WHAT TO DO
The records below must be transcribed precisely and in full.

--------------------

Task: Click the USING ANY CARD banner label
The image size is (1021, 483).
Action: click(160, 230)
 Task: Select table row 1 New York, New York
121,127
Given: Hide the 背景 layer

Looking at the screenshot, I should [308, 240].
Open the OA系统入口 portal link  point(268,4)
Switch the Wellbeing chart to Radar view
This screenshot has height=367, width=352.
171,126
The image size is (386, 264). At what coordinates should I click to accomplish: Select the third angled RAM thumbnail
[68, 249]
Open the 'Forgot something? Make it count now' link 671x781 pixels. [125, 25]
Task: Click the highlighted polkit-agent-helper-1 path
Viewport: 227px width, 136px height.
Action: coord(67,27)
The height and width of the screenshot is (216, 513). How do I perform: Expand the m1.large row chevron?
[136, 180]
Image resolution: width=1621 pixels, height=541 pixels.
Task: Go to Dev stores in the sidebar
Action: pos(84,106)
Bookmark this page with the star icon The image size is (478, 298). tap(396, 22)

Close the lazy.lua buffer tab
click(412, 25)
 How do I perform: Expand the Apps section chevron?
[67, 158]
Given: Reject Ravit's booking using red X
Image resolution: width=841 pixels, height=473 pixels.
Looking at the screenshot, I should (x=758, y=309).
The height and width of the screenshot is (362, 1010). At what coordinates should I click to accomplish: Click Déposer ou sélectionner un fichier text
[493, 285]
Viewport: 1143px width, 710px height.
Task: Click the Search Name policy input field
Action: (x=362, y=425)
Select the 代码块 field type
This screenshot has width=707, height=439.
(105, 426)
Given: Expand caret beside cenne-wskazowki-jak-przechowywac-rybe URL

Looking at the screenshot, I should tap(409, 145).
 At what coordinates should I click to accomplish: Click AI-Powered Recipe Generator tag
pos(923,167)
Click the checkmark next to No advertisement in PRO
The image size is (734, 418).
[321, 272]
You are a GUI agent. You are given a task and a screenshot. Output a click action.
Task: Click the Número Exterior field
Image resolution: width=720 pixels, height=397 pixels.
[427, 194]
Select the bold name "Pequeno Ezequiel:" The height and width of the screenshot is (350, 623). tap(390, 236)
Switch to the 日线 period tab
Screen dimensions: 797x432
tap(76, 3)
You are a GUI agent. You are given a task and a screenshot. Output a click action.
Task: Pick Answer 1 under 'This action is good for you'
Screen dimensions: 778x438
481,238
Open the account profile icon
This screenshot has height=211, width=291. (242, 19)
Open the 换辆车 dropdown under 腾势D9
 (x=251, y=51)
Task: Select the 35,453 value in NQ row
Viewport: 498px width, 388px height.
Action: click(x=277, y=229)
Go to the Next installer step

--------------------

TASK ANSWER
Task: Click the USING ANY CARD banner label
The image size is (1021, 483).
Action: click(160, 230)
 Task: Select table row 1 New York, New York
121,127
Given: Hide the 背景 layer

Looking at the screenshot, I should [308, 240].
Open the OA系统入口 portal link  point(268,4)
Switch the Wellbeing chart to Radar view
This screenshot has height=367, width=352.
171,126
The image size is (386, 264). At what coordinates should I click to accomplish: Select the third angled RAM thumbnail
[68, 249]
Open the 'Forgot something? Make it count now' link 671x781 pixels. [125, 25]
Task: Click the highlighted polkit-agent-helper-1 path
Viewport: 227px width, 136px height.
Action: coord(67,27)
The height and width of the screenshot is (216, 513). How do I perform: Expand the m1.large row chevron?
[136, 180]
Image resolution: width=1621 pixels, height=541 pixels.
Task: Go to Dev stores in the sidebar
Action: pos(84,106)
Bookmark this page with the star icon The image size is (478, 298). tap(396, 22)

Close the lazy.lua buffer tab
click(412, 25)
 How do I perform: Expand the Apps section chevron?
[67, 158]
Given: Reject Ravit's booking using red X
Image resolution: width=841 pixels, height=473 pixels.
Looking at the screenshot, I should (x=758, y=309).
The height and width of the screenshot is (362, 1010). At what coordinates should I click to accomplish: Click Déposer ou sélectionner un fichier text
[493, 285]
Viewport: 1143px width, 710px height.
Task: Click the Search Name policy input field
Action: (x=362, y=425)
Select the 代码块 field type
This screenshot has width=707, height=439.
(105, 426)
Given: Expand caret beside cenne-wskazowki-jak-przechowywac-rybe URL

Looking at the screenshot, I should tap(409, 145).
 At what coordinates should I click to accomplish: Click AI-Powered Recipe Generator tag
pos(923,167)
Click the checkmark next to No advertisement in PRO
The image size is (734, 418).
[321, 272]
You are a GUI agent. You are given a task and a screenshot. Output a click action.
Task: Click the Número Exterior field
Image resolution: width=720 pixels, height=397 pixels.
[427, 194]
Select the bold name "Pequeno Ezequiel:" The height and width of the screenshot is (350, 623). tap(390, 236)
Switch to the 日线 period tab
Screen dimensions: 797x432
tap(76, 3)
You are a GUI agent. You are given a task and a screenshot. Output a click action.
Task: Pick Answer 1 under 'This action is good for you'
Screen dimensions: 778x438
481,238
Open the account profile icon
This screenshot has height=211, width=291. (242, 19)
Open the 换辆车 dropdown under 腾势D9
 (x=251, y=51)
Task: Select the 35,453 value in NQ row
Viewport: 498px width, 388px height.
Action: click(x=277, y=229)
Go to the Next installer step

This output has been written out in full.